Stephen Adams

Personal information
- Full name: Stephen Adams
- Date of birth: 28 September 1989 (age 35)
- Place of birth: Kumasi, Ashanti, Ghana
- Height: 1.86 m (6 ft 1 in)
- Position(s): Goalkeeper

Youth career
- Hearts of Oak

Senior career*
- Years: Team / Apps / (Gls)
- 2005–2009: Real Sportive / 0 / (0)
- 2009–2017: Aduana Stars / 54 / (0)
- 2018–2019: Nkana / 0 / (0)
- 2019–2020: Accra Great Olympics / 0 / (0)
- 2021: Karela United / 0 / (0)

International career^{‡}
- 2014–2015: Ghana / 10 / (0)

= Stephen Adams (footballer) =

Ghanaian footballer (born 1989)

Stephen Adams (born 28 September 1989) is a Ghanaian former footballer who played as a goalkeeper.

==Club career==
In 2010, Adams' club Aduana Stars won the Ghana Premier League. He was named Ghana's best domestically based goalkeeper in the same year.

==International career==
Adams earned his first call-up for Ghana on 13 May 2010 for the 2010 FIFA World Cup.

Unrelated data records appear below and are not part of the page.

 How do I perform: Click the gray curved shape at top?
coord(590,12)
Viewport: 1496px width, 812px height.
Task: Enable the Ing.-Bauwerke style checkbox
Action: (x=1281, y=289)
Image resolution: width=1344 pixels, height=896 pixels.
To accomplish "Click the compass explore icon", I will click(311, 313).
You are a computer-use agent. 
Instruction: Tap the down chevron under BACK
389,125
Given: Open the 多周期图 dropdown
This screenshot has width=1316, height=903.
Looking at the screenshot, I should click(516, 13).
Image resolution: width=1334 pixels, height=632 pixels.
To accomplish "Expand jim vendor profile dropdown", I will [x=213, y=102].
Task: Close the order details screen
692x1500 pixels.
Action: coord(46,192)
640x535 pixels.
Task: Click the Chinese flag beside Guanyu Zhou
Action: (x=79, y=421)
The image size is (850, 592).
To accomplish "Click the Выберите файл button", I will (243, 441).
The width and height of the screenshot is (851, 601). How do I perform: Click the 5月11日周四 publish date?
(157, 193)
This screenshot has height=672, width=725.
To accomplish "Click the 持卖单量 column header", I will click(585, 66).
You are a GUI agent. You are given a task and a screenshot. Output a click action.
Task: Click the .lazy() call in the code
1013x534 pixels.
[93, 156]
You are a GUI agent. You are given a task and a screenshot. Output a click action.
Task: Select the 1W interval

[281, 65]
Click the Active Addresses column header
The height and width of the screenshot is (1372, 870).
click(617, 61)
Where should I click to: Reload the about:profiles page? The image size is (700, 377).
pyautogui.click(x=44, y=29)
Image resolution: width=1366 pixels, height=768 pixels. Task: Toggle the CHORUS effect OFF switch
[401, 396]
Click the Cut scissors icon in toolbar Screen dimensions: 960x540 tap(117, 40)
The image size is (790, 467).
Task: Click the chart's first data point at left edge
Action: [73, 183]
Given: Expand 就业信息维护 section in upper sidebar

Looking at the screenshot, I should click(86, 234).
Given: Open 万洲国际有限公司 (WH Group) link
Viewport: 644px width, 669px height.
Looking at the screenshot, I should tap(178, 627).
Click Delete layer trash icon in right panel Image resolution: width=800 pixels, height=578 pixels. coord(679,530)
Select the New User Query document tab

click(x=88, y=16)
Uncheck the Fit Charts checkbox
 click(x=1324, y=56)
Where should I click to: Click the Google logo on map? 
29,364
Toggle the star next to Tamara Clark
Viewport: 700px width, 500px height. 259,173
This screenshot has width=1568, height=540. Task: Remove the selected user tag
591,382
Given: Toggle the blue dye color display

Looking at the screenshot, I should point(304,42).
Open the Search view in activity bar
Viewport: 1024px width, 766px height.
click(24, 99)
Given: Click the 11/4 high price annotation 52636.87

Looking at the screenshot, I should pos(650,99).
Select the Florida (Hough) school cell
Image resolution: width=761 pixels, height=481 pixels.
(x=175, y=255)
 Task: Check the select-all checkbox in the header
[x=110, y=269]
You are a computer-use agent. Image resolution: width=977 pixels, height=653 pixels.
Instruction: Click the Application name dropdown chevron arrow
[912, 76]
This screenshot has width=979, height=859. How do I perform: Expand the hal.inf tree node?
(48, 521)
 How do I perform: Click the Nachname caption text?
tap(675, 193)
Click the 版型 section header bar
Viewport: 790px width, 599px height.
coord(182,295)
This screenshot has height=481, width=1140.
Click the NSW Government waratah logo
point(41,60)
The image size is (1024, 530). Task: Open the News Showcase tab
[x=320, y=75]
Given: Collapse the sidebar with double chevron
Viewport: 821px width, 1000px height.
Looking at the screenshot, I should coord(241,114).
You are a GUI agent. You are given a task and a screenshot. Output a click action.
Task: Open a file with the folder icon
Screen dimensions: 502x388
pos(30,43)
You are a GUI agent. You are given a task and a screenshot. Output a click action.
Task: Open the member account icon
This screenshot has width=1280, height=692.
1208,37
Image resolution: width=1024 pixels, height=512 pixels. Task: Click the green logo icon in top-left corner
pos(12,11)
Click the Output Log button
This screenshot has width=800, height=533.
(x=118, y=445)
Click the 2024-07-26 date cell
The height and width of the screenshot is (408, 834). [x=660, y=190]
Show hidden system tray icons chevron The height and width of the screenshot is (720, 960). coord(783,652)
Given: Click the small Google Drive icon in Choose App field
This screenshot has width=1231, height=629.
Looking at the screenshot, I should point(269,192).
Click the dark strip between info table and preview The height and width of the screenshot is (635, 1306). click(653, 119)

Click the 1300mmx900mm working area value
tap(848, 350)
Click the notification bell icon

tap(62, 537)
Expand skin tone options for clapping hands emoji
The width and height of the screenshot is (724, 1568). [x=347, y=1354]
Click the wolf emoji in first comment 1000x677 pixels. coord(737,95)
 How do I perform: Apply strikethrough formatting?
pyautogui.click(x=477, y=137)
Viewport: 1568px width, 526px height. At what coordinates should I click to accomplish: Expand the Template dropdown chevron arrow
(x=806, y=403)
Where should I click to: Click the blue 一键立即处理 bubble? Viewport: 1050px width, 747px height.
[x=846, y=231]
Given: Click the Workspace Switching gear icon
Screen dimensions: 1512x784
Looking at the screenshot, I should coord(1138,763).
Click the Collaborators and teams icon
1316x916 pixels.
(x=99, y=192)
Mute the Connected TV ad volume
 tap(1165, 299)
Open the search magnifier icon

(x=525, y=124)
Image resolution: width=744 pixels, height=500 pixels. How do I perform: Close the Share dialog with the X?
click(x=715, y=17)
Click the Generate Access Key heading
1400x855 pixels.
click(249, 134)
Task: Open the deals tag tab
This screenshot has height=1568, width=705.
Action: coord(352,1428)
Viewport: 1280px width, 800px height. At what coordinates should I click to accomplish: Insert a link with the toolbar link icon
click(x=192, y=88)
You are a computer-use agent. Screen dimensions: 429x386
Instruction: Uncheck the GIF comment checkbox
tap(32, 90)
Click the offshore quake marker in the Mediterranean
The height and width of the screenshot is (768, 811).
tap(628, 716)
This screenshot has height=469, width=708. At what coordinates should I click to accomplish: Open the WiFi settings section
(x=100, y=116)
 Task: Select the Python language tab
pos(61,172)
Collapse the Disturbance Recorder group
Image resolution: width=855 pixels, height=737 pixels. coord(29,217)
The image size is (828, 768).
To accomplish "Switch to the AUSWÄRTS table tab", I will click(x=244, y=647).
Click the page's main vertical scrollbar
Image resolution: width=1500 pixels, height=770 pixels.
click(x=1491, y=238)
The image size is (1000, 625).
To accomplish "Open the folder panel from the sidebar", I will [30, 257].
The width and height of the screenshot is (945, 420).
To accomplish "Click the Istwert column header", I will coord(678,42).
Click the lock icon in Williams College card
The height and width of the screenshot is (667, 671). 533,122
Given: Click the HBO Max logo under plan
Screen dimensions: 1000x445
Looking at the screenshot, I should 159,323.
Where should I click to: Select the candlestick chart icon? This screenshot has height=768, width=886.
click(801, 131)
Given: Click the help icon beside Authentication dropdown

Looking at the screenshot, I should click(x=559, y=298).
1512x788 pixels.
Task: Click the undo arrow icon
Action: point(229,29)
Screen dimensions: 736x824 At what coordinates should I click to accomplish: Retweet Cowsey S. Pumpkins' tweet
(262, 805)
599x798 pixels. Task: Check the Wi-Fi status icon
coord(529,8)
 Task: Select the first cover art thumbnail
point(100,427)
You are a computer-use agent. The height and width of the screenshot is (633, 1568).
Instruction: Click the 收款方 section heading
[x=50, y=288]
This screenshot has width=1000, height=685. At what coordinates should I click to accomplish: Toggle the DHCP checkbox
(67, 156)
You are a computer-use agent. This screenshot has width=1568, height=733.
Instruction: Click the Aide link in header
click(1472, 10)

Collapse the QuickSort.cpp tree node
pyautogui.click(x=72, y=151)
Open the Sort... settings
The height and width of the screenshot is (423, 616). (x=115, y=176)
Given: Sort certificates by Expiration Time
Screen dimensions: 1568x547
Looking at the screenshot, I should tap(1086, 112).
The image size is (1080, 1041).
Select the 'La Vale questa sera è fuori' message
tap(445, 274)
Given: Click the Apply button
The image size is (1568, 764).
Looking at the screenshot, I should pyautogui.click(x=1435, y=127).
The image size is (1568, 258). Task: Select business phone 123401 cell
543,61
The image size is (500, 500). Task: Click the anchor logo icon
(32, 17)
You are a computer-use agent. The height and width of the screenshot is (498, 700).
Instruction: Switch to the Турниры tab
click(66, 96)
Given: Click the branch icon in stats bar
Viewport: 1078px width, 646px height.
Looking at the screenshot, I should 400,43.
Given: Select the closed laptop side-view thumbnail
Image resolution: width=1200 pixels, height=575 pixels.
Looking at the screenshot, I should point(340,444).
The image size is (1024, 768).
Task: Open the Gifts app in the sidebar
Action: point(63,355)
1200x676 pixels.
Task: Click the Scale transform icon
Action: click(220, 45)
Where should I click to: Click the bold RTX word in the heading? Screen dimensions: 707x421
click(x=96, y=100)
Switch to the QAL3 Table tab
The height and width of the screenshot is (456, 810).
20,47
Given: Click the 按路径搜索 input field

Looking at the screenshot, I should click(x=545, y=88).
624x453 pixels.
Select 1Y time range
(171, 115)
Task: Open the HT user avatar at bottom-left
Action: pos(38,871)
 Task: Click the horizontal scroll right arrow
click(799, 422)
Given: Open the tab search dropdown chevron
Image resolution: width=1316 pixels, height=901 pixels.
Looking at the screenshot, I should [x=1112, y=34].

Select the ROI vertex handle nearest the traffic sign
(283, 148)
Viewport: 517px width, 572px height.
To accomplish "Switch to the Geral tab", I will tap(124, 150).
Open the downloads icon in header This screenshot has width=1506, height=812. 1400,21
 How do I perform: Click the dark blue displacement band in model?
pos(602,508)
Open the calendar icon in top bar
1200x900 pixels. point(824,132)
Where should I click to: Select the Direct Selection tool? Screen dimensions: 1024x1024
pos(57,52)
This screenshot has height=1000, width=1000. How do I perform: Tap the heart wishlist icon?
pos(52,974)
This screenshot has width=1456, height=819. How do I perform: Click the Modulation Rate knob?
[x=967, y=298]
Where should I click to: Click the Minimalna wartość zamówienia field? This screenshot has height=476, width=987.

On 13 January 2014, he made his debut for the Black Stars against Congo at the 2014 African Nations Championship. He was the team's first choice goalkeeper at the tournament, conceding only one goal in six matches as Ghana finished as runner-up to Libya.

On 2 June 2014, Adams was named in Ghana's squad for the 2014 FIFA World Cup.